The Master – Review – Exeposé

Forget what you may have heard – The Master is an incredibly simple film. As far as plot goes, after World War II, seaman Freddie Quell (Joaquin Phoenix) wanders west America drunk and lost until he stumbles across a cult run by Lancaster Dodd (Philip Seymour Hoffman). The rest of the film follows his attempts to fit in to the cult and find purpose in his life. That’s it. The complexity comes not from the story but the way it is told, with Paul Thomas Anderson’s script quietly probing into the psychological depths of every character.

We begin on the churning wake of a boat, electric blue foam cascading outwards like a vivid echo of the Rorschach test that later contributes to the psychological side of the film. Quell is returning from fighting the Japanese in World War II and he instantly stands out amongst a background of uniform companions. Phoenix contorts and transforms himself into a tightly coiled wire of fury and obsession with a brilliant and surely award-winning performance. He spends much of the film hunched over and sneering, at once crippled by his reliance on sex and alcohol but still convinced of his own independence and authority. He crudely fucks a sand-made woman on the beach then masturbates angrily into the sea. He steals missile fuel for alcohol. He picks fights with the customers he is meant to be photographing in a department store. Quite simply, he is a mess.

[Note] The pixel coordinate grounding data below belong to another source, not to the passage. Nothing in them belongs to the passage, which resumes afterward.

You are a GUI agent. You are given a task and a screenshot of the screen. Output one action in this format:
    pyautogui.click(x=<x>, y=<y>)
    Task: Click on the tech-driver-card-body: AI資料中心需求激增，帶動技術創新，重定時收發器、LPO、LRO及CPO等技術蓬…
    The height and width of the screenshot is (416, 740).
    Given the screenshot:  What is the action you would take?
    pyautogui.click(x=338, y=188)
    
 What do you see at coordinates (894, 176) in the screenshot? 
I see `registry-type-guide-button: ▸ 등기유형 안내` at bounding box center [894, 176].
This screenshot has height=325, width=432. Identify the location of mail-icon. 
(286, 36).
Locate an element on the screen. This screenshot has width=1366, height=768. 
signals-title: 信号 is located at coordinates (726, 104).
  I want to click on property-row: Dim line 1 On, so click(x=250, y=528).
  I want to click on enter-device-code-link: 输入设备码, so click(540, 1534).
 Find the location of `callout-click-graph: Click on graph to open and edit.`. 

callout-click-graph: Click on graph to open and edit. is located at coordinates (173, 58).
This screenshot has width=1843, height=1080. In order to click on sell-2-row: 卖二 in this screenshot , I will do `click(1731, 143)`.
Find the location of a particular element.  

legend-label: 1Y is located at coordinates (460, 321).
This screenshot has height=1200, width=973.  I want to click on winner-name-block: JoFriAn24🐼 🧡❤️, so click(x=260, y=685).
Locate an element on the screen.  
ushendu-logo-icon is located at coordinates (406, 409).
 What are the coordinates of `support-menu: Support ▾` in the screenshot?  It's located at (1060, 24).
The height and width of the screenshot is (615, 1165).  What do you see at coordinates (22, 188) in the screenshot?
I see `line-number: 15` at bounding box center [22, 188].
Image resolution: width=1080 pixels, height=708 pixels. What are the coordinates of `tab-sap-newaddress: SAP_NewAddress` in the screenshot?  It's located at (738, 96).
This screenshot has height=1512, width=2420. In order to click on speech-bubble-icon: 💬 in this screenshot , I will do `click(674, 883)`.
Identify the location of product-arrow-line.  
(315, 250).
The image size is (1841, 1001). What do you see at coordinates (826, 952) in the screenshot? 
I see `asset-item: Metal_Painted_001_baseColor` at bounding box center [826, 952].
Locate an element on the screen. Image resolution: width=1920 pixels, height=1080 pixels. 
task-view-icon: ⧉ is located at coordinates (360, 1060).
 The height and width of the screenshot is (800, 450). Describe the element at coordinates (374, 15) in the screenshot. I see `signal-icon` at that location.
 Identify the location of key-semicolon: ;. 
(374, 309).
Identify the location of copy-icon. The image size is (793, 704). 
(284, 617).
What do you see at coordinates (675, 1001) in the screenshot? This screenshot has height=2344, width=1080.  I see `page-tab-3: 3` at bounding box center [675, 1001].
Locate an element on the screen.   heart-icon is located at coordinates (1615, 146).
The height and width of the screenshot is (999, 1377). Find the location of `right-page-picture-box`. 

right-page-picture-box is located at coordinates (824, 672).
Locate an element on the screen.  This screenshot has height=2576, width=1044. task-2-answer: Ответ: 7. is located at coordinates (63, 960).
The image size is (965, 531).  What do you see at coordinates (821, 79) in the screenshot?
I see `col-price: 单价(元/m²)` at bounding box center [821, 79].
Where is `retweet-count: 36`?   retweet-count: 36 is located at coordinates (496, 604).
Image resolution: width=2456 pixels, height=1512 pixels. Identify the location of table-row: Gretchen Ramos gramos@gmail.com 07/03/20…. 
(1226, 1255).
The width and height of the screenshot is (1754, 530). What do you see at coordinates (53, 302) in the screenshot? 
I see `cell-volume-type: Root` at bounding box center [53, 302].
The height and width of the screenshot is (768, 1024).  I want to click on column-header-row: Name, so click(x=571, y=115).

Things begin to change when he stumbles upon Dodd’s boat and finds himself ushered down a new path, the path of The Cause. The reliably magnificent Hoffman is powerful, charming and dangerous as cult leader Dodd. One moment he is drifting around, entertaining his followers, the next he is drowning in a sea of bullshit as his beliefs are questioned by rational dissenters.

From the second Quell and Dodd meet there is a connection that develops into a titanic battle of wills. In arguably the best scene, Dodd conducts informal processing on Quell, asking him a series of probing and personal questions with Quell forbidden to blink. Both Quell and the viewer are transfixed by the torturous power of the close-up. Quell’s face scrunches with fear and pain but even so, Dodd’s questioning feels like a charity, literally forcing him to process his past troubles and wild personality.


At first, Dodd’s intentions seem good as he tries to heal Quell’s troubled shell of a man. However, the real nature of their relationship soon becomes that of master and slave. Dodd proclaims that Quell will be his “guinea-pig and protégé” and he is soon tested to within an inch of his sanity by The Cause’s intense methods. As much as he believes he is helping, Dodd is just giving a broken man hope, only to smash him apart again through his misguided abuse of power and trust. Watching Dodd’s ‘teaching’ is like watching him make a bear dance, as his maniacal obsession descends into comedy.

Throughout the film there is also a strong hint of homoeroticism between Dodd and Quell. It’s not quite the Top Gun beach volleyball scene but there is certainly a link that is more than professional or platonic. One such moment comes when Dodd’s wife Peggy (Amy Adams) tells him he can get away with anything he wants as long as she doesn’t find out, all the while medicinally masturbating her husband into the sink. Tellingly, Dodd reacts with a groan reminiscent of when he drank Quell’s homemade alcohol. The final scenes cement this suggestion with Dodd crooning a heart-breaking song to Quell, before an intriguing final sex scene.

In the end The Master is about finding a way to navigate life, with cult simply one available option. It offers hope to Quell but he grows to realise that Dodd is “making all this up as he goes along. Can’t you see that?” Dodd gets what he deserves in a lack of obedience from Quell. Irrational belief breeds irrational believers so it is no surprise when Quell escapes his meticulous view of the world. Dodd concludes by saying, “if you figure out a way to live without serving a master then let us know will you? Because you’ll be the first person in the history of mankind to manage it.” Quell was a slave to sex, alcohol and Lancaster Dodd but by the film’s conclusion there is hope that just maybe he has become his own master.